Текст этот нуждается в подробном комментарии. Во-первых, сам жанр траурной элегии, писавшейся часто по заказу, малопонятен современному читателю. Своеобразная риторика, определяемая законами жанра, кажется нашим современникам — да и не только им — тяжеловесной: характерно, что Бен Джонсон саркастически заметил по поводу донновской "Анатомии мира", написанной на смерть пятнадцатилетней Элизабет Друри, дочери покровителя поэта, что столь пышная хвала подобает скорее "не юной девице, а Деве Марии"[982]. Однако при этом упускается из вида тот факт, что хвалы воздаются вовсе не земной, конкретной личности умершего — оплакивается "идеальный человек". То есть жанр жестко предполагает философско-дидактический характер текста.

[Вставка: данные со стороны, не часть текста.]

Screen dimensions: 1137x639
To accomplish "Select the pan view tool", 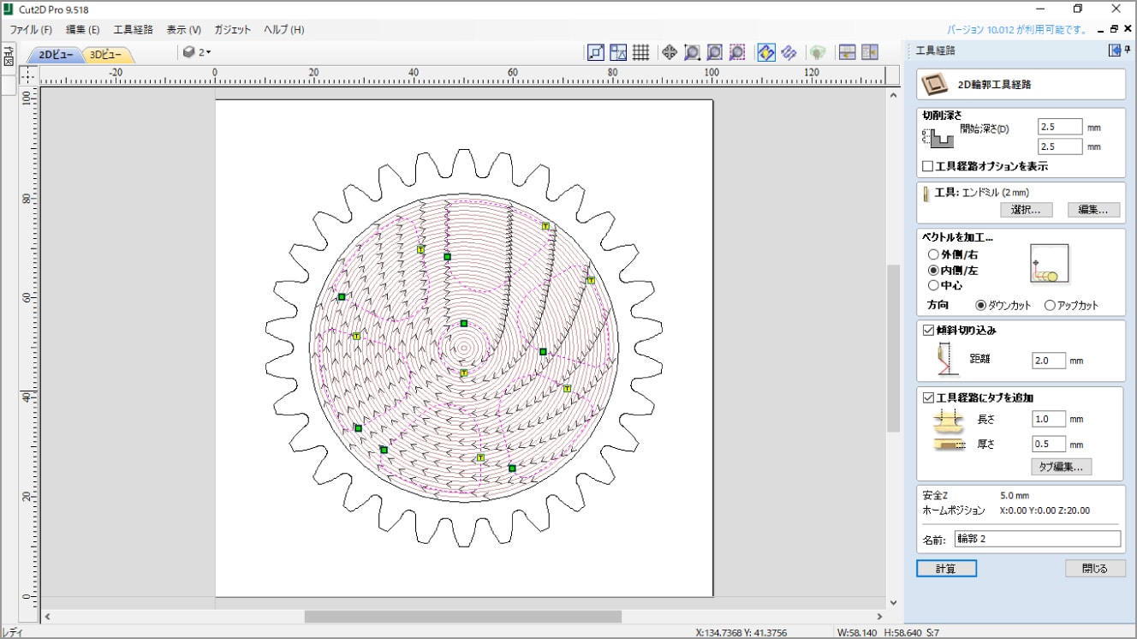I will (x=670, y=52).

Если прочесть внимательно "Элегию на смерть леди Маркхэм", мы увидим, что в ней присутствуют как бы несколько сквозных смысловых планов. Развертка их предопределена самим началом стихотворения: "Человек есть мир, а Смерть — Океан..." (Ту же метафору мы видели в "Обращениях к Господу...") Противопоставление земной тверди и воды вводит тему сотворения мира. Следующая же строка совмещает в себе два смысла: "Смерти-океану определено покрывать низменности этого мира" и "Смерти отдано лишь несовершенное, тленное в человеке, его низменная часть". Тем самым Донн отсылает читателя к строкам "Первого послания Коринфянам" (15, 44-51), читаемым во время заупокойной службы: "Есть тело душевное, есть тело и духовное. Так и написано: первый человек Адам стал душею живущею; а последний Адам есть дух животворящий. Но не духовное прежде, а душевное, потом духовное. Первый человек — из земли, перстный; второй человек — Господь с неба. Каков перстный, таковы и перстные; и каков небесный, таковы и небесные. И как мы носили образ перстного, будем носить и образ небесного. Но то скажу вам, братия, что плоть и кровь не могут наследовать Царствия Божия, и тление не наследует нетления". Так вводится эсхатологическая тема воскресения и Страшного Суда. Однако христианское учение о воздаянии предполагает, что в каждом человеке воплощается вся история мира, от грехопадения Адама. Тем самым леди Маркхэм — воплощение всего человечества. Вряд ли в таком случае панегирический тон Донна столь уж неуместен. Далее, в строках 7 и 8 он говорит о слезах скорби (tears of passion), захлестывающих близких покойной, что "они покрывают нашу твердь" — "above our firmament". Фактически, Донн точно цитирует 7-й стих 1-й главы "Книги Бытия" в авторизованной версии короля Иакова: "And God made the firmament, and divided the waters which were under the firmament from the waters were above the firmament" — "И создал Бог твердь, и отделил воду, которая под твердью, от воды, которая над твердью". Подчеркнем, что номер строки в стихотворении Донна соответствует номеру соответствующего стиха "Книги Бытия"[983].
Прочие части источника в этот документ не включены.